Work task:
The first line of the entries and each line after it, through the one that contains "Task: Tick the", are to be duplicated exactly; no picture belongs in the copy.

[[ Data section, beginning ]]

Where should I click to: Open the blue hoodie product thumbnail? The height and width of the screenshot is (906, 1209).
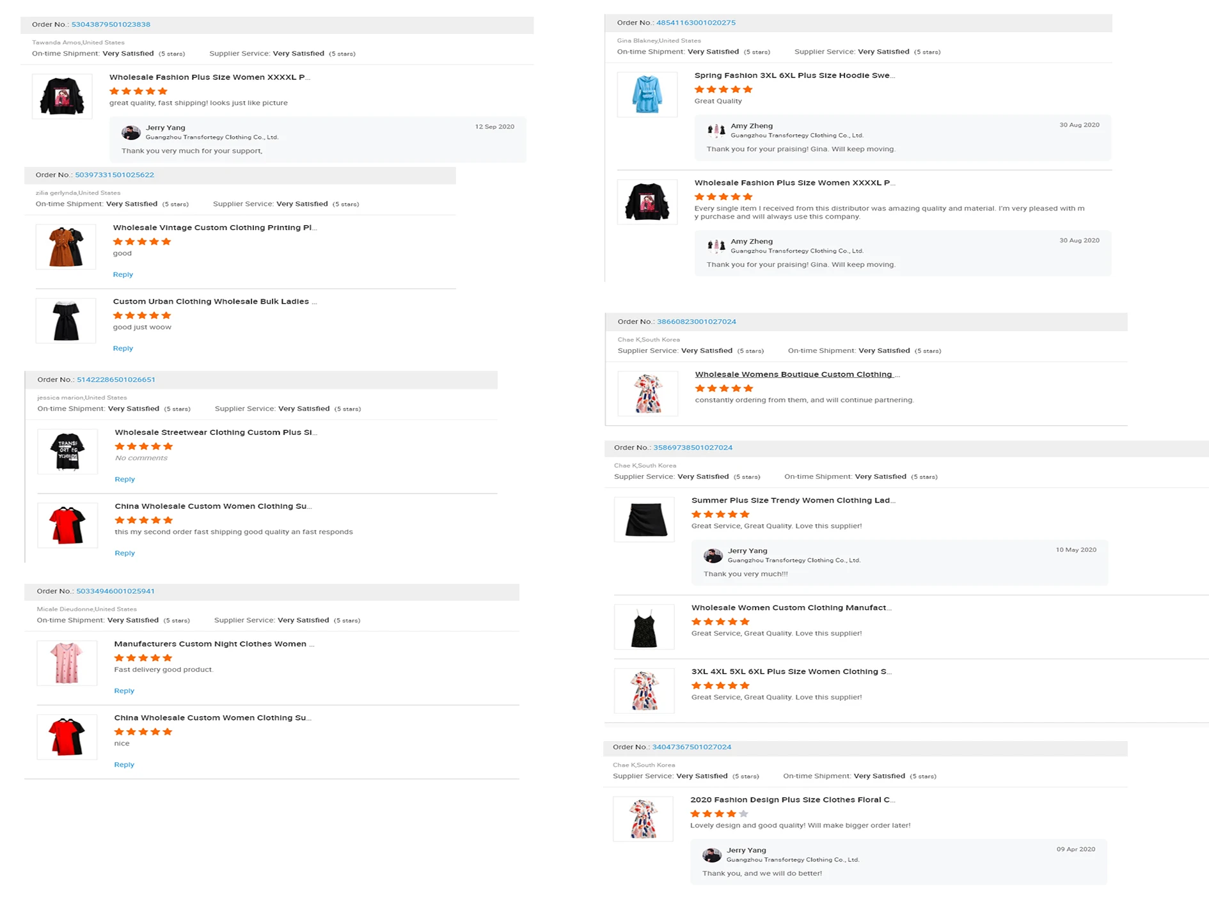point(647,95)
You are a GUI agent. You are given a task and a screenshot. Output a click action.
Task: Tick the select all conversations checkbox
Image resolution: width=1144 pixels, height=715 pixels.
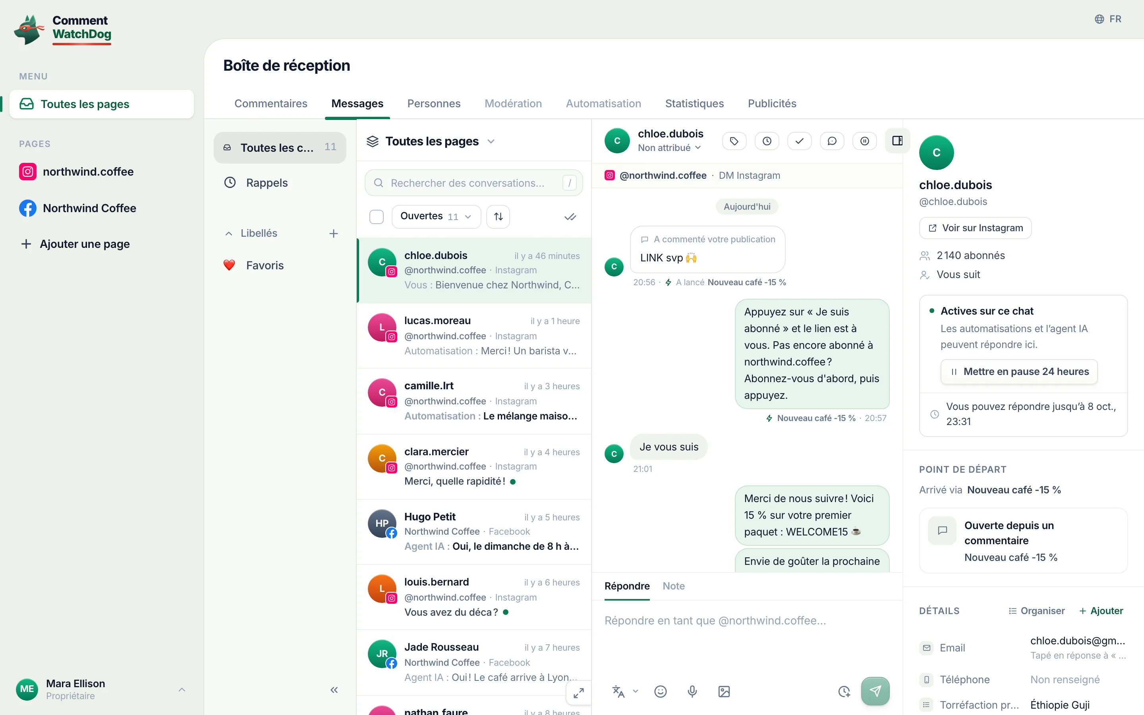[x=376, y=217]
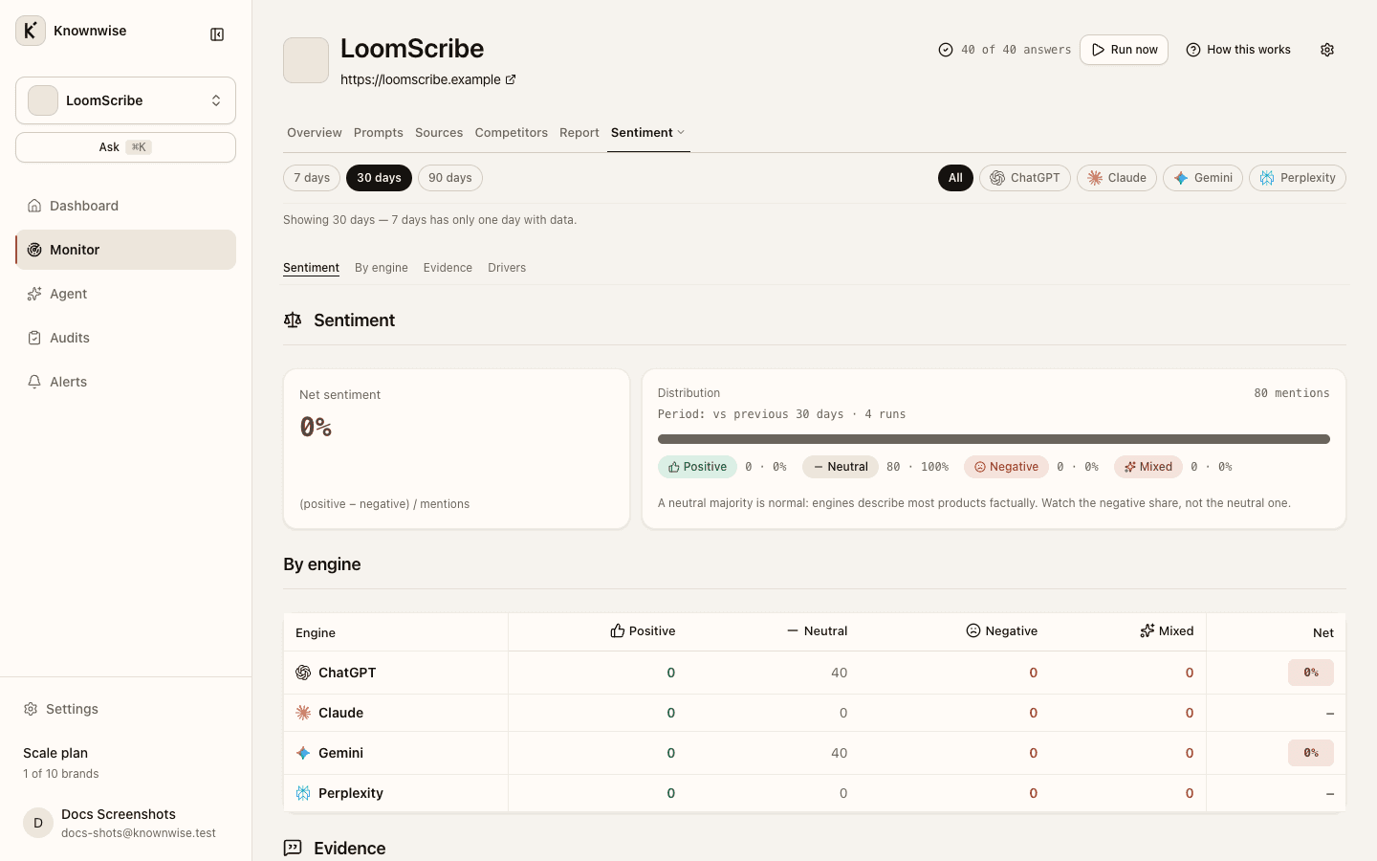Expand the Sentiment tab chevron
Image resolution: width=1377 pixels, height=861 pixels.
coord(681,133)

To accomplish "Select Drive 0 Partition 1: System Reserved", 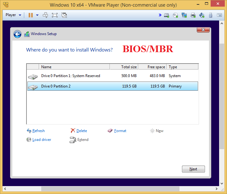I will point(71,76).
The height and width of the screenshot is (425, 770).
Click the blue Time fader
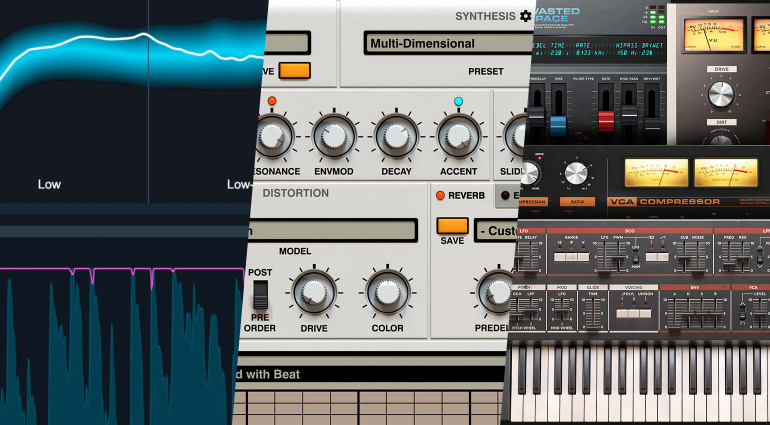point(557,125)
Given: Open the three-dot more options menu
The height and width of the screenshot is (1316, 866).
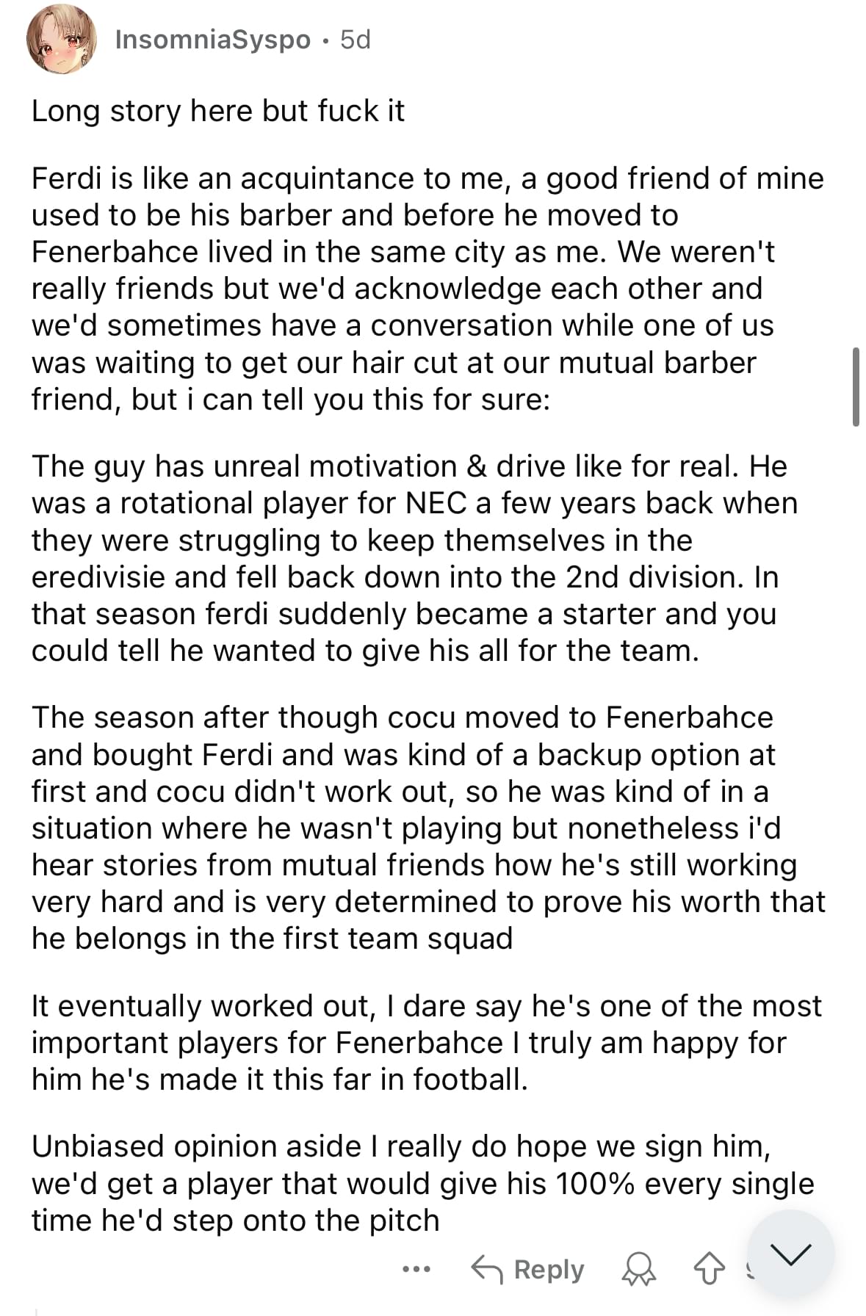Looking at the screenshot, I should pyautogui.click(x=416, y=1269).
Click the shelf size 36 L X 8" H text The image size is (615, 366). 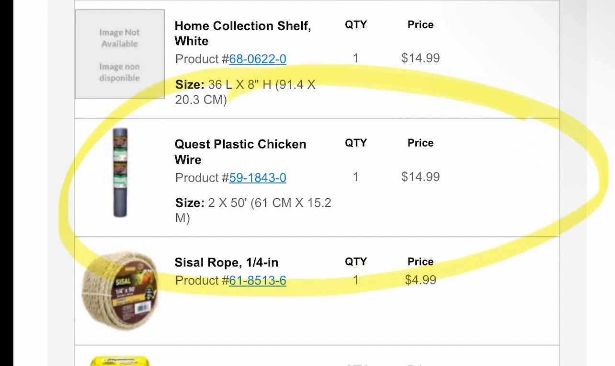click(245, 92)
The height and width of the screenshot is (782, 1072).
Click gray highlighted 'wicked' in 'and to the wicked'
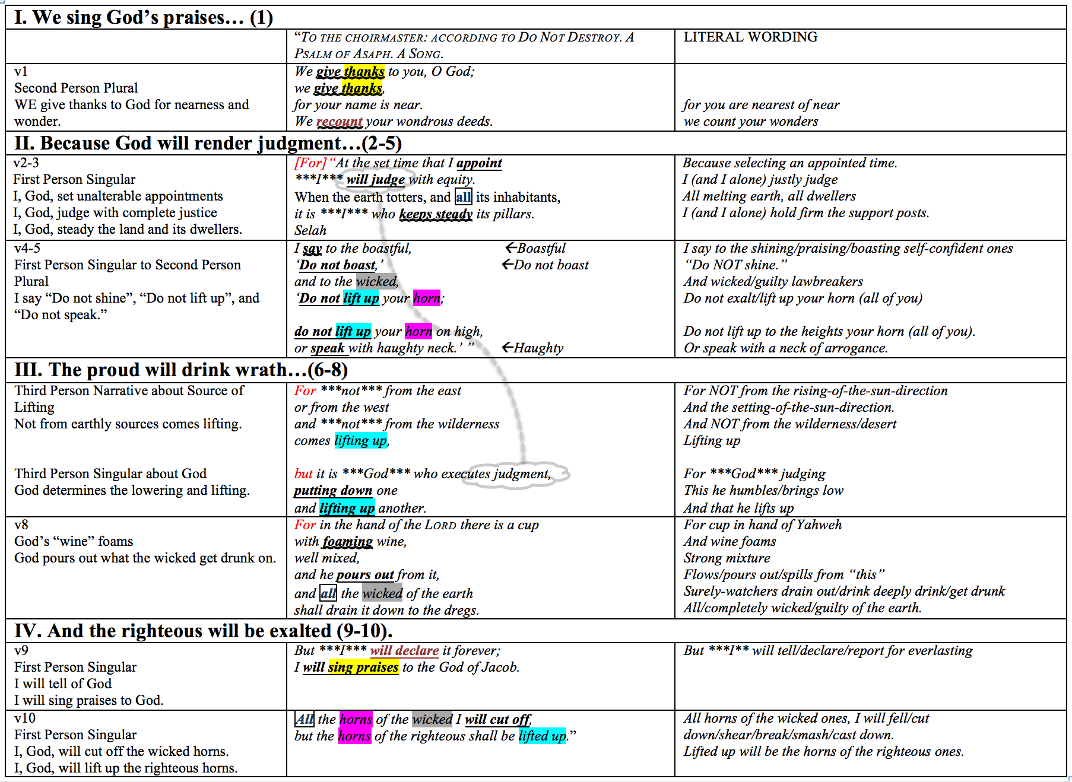point(376,281)
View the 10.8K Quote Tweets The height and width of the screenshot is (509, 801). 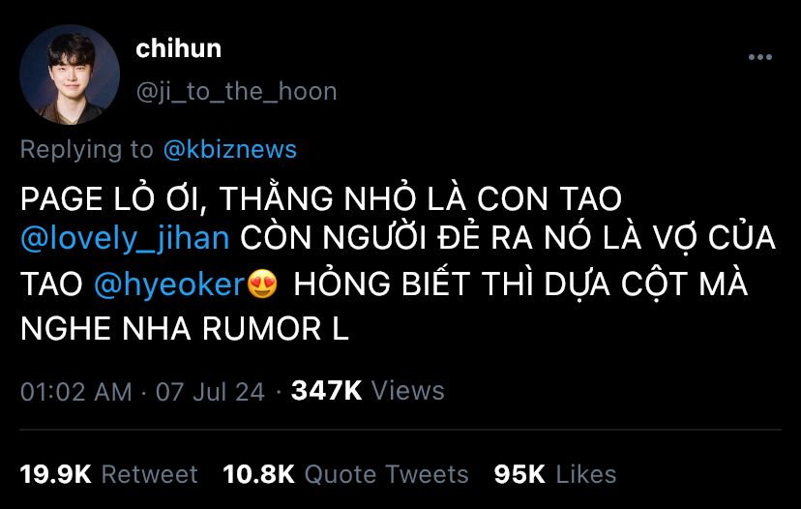pyautogui.click(x=345, y=474)
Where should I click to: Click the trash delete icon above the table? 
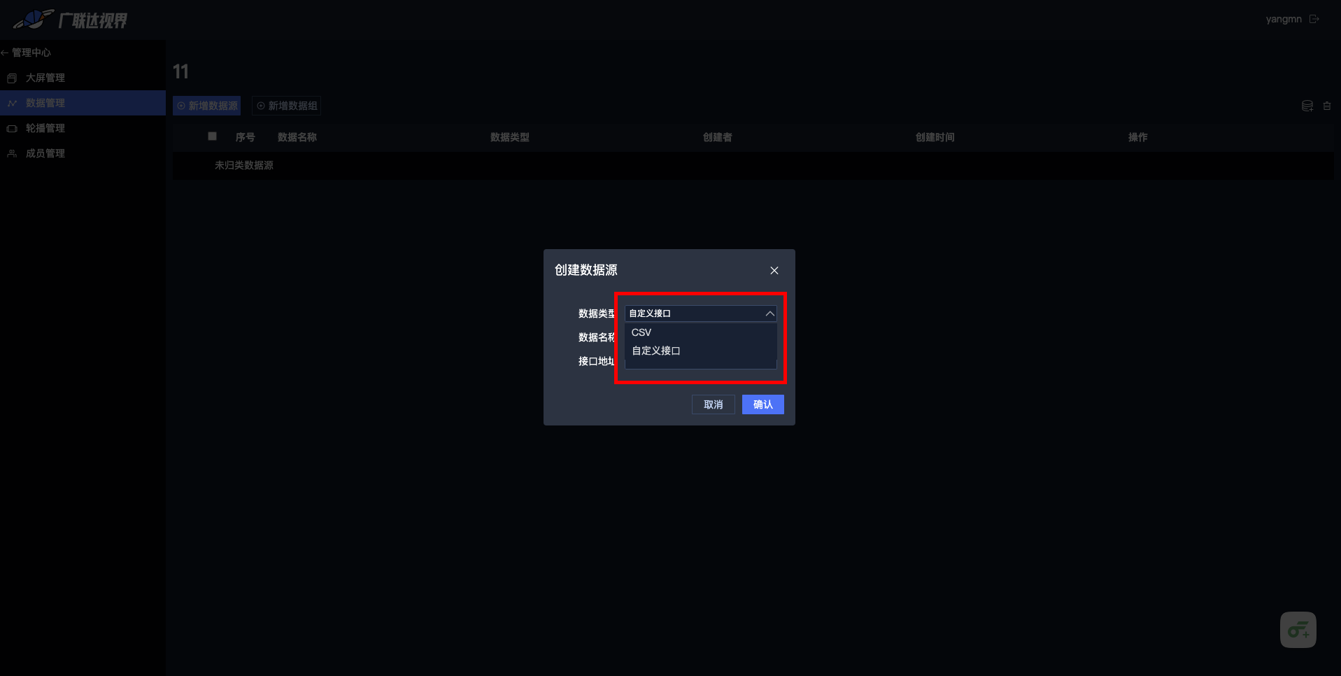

[[ Data section, end ]]

Answer box:
Where should I click to: Open the blue hoodie product thumbnail? The height and width of the screenshot is (906, 1209).
point(647,95)
You are a GUI agent. You are given a task and a screenshot. Output a click action.
Task: Tick the select all conversations checkbox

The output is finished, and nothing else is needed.